The culprit is the following code:
# Useful default for OAuth and caching.
# Only to be used for non-Array inputs. Arrays should preserve order.
new_query_values.sort!
Ruby's hashes are intentionally ordered. IMHO the order should be preserved. If I wanted it sorted, I could sort it before passing to the method. With this code in place I cannot as-easily round-trip a URI's parameters through this and have them unchanged. (I'd have to get the values, check to see if any of the keys to be removed existed, and only set if the hash did not change.)
If this sort! is not removed wholesale, I request that an option be added to not use it, or a separate method (uri.sorted_query_values= ?) that does not sort.
normalized_query(:sorted) and normalized_query() behave the way you'd expect, but there's no analog for query_values. Ruby's hashes have not always been ordered, and until very recently, Addressable had explicit support for 1.8.x where they aren't ordered.

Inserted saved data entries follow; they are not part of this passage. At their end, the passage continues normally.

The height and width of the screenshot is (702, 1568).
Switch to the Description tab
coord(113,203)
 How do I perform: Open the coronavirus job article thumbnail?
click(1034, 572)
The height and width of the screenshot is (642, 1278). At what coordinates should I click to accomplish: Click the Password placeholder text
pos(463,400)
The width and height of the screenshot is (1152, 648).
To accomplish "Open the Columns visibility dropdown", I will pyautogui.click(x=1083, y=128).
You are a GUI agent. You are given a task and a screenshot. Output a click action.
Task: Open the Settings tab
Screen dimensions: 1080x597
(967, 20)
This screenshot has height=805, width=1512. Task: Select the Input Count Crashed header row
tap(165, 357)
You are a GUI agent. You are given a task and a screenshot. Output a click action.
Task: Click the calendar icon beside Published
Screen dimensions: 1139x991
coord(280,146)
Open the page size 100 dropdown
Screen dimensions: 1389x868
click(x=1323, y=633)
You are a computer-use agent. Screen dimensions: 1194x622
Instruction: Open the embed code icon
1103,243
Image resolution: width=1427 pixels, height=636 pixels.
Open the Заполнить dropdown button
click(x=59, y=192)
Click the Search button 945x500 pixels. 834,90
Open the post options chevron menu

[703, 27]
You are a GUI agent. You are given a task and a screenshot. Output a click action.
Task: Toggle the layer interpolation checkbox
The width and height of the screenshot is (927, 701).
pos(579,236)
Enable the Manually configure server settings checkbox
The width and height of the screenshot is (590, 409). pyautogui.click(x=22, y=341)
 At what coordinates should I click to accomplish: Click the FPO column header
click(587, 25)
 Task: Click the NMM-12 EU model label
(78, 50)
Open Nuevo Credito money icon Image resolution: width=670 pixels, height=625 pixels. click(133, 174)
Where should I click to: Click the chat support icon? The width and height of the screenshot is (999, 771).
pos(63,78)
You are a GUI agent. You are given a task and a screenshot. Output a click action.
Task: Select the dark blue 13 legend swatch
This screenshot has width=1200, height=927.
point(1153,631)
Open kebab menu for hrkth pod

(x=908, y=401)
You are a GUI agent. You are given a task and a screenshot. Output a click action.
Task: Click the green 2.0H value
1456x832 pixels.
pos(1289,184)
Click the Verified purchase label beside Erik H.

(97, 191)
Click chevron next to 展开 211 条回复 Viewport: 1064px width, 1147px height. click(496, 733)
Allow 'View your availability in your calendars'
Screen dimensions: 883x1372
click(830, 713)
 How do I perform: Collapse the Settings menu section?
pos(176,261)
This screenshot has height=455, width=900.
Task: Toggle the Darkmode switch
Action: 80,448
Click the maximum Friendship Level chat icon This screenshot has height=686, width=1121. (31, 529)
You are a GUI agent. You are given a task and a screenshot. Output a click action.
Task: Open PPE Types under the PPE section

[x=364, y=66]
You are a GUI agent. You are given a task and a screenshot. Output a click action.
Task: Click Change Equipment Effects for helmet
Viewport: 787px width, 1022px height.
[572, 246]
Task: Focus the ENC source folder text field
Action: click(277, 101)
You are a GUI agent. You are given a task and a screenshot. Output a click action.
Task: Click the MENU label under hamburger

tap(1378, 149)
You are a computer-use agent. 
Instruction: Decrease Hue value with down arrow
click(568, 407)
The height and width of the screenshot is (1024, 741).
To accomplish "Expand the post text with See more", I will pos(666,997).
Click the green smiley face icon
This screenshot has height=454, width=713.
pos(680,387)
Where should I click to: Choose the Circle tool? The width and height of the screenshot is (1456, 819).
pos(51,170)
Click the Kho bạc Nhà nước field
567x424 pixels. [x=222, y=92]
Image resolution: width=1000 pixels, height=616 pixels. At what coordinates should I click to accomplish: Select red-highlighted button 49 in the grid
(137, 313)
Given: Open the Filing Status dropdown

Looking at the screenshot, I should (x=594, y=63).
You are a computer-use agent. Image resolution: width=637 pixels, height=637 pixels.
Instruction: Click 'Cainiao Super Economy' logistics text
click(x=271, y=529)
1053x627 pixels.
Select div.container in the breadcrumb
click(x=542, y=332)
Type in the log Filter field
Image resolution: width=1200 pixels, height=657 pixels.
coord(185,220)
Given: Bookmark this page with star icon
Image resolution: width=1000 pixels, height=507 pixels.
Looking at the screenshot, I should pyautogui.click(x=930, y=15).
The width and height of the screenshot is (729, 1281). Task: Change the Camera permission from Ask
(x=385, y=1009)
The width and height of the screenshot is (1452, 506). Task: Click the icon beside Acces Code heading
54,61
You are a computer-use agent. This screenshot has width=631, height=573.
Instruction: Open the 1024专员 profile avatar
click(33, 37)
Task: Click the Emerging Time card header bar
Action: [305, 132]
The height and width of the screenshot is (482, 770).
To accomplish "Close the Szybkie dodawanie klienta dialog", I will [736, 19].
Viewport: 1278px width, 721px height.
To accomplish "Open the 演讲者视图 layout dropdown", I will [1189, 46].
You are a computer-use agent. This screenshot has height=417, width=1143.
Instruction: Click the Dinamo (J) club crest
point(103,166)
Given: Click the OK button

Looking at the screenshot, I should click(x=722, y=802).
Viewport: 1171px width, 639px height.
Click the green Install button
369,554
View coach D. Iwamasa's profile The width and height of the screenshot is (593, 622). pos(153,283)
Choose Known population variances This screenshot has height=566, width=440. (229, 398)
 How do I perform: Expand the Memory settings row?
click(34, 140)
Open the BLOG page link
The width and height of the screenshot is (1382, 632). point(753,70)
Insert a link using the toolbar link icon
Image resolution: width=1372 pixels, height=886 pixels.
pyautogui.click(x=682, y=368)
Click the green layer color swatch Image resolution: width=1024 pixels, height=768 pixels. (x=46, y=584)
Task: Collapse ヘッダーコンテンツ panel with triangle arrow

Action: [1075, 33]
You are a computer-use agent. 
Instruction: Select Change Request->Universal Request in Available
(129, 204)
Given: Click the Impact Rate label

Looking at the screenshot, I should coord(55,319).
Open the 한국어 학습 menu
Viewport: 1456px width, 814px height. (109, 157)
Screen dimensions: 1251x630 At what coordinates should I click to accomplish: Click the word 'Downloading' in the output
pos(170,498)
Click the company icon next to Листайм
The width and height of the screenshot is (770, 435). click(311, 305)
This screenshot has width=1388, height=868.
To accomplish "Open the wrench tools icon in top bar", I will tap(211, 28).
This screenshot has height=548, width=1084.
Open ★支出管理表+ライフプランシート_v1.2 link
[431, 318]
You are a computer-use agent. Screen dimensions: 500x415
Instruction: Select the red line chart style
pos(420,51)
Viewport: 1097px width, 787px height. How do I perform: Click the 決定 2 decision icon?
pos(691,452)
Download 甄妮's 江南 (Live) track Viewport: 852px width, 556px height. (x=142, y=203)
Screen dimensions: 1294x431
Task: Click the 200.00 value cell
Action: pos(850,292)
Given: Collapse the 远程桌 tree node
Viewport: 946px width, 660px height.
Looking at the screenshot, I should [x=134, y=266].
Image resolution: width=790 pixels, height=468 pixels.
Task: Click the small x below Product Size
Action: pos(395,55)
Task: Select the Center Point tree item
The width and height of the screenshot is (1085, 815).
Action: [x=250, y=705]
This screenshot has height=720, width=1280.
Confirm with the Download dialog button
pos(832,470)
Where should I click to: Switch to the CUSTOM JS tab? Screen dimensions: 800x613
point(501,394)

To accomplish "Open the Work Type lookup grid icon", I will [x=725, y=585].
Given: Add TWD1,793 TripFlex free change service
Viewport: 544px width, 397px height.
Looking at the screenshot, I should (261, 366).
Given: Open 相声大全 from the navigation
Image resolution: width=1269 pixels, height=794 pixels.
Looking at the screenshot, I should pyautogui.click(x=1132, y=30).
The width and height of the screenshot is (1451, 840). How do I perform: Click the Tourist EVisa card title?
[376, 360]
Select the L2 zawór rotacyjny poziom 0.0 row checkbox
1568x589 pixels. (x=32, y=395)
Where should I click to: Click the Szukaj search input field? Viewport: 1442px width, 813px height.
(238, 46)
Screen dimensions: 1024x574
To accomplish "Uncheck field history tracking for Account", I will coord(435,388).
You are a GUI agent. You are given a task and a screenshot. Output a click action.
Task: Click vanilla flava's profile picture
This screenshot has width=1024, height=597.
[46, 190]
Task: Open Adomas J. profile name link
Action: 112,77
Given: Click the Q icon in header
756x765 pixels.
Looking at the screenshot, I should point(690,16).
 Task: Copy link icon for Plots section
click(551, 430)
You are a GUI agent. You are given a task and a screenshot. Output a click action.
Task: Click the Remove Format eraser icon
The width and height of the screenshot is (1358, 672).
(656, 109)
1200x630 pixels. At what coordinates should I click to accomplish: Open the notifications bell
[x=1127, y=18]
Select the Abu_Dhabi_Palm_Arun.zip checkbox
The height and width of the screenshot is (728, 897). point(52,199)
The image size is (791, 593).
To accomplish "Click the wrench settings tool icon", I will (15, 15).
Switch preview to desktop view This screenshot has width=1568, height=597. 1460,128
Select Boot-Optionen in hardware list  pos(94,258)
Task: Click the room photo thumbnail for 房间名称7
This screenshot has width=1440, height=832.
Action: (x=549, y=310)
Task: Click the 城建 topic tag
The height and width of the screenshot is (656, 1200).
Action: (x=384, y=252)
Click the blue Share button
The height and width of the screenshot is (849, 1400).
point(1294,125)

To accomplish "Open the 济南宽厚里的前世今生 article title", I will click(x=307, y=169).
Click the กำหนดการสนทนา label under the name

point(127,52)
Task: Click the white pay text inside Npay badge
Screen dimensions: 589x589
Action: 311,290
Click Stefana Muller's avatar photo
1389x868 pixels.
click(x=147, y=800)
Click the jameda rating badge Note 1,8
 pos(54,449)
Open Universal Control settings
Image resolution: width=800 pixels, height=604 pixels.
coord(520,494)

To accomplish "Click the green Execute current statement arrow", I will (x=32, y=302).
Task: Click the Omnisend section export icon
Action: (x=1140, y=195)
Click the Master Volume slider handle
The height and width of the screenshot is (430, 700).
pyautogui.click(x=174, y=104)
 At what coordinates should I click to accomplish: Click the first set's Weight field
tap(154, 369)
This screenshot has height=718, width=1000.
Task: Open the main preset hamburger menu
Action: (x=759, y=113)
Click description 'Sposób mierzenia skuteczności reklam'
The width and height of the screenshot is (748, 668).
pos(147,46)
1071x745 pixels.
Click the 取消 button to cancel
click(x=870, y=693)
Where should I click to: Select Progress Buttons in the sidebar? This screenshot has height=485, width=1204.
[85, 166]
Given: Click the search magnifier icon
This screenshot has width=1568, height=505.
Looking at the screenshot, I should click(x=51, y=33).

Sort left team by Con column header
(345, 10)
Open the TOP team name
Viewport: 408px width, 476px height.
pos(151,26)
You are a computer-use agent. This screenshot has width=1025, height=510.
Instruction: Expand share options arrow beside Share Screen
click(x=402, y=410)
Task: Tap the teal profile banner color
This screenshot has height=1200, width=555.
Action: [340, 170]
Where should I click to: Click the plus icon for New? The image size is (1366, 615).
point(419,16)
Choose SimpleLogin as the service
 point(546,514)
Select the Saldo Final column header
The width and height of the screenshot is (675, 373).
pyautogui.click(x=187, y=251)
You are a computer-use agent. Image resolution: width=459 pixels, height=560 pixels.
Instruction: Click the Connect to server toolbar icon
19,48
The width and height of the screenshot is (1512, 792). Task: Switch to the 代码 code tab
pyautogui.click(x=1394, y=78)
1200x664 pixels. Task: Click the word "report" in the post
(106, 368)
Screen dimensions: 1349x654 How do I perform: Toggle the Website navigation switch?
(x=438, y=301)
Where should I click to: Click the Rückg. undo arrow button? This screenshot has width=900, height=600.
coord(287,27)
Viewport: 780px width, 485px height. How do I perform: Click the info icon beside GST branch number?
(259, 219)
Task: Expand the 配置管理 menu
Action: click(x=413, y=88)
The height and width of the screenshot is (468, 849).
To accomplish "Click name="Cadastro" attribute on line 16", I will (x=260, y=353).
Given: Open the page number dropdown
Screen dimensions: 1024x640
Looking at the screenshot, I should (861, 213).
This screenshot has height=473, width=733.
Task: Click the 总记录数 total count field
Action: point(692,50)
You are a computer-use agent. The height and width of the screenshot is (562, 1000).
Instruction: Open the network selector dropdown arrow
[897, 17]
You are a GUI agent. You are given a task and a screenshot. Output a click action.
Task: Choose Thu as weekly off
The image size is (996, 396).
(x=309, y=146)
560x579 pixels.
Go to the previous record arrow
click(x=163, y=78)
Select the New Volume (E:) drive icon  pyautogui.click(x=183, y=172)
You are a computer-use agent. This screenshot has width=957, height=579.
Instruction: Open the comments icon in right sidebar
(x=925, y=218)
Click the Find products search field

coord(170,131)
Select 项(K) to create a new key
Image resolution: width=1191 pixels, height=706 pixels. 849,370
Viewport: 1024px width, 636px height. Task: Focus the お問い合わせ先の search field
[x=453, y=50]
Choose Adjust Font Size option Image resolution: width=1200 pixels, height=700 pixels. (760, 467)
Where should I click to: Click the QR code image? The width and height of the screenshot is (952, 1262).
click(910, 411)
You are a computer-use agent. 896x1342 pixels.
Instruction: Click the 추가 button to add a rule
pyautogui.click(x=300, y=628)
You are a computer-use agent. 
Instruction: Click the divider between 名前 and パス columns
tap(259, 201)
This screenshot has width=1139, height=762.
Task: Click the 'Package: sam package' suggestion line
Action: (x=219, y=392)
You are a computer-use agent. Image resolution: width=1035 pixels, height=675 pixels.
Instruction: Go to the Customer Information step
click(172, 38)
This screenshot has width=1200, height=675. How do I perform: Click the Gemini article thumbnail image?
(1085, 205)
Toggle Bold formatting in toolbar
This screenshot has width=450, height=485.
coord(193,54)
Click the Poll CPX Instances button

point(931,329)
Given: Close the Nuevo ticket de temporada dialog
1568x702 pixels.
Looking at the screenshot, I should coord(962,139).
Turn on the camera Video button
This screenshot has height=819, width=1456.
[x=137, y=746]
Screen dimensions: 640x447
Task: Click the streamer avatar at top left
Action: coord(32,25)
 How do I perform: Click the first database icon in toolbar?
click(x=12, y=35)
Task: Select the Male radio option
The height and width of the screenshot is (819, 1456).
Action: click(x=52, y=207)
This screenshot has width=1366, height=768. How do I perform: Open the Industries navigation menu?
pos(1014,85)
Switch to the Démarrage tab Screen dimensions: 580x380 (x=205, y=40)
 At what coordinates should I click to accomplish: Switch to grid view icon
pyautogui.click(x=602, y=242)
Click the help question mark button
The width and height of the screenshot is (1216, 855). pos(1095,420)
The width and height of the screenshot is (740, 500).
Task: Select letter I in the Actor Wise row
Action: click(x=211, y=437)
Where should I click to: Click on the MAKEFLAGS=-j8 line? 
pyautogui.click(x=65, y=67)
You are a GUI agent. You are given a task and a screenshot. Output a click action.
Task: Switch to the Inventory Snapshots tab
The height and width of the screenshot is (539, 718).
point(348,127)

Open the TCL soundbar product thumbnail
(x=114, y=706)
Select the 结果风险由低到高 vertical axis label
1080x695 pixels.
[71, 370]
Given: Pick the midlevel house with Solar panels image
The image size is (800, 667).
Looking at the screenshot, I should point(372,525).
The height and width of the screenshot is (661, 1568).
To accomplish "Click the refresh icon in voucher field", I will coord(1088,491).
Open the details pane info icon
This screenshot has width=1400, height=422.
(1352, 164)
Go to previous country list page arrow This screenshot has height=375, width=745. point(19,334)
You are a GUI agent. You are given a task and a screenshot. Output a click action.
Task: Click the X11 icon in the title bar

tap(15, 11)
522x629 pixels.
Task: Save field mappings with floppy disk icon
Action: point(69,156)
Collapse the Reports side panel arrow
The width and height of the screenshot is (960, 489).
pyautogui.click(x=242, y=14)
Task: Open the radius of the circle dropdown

Round-tripping a hash assignment there would have dropped your ordering independent of underlying implementation.
That said, we no longer support 1.8.x and I'm not sure that optimizing for the cache/OAuth use-case here offers any real-world value, so I think you're right that this needs to come out. However, it's also a breaking change so it'll need to wait at least until I cut the 2.4.0 release.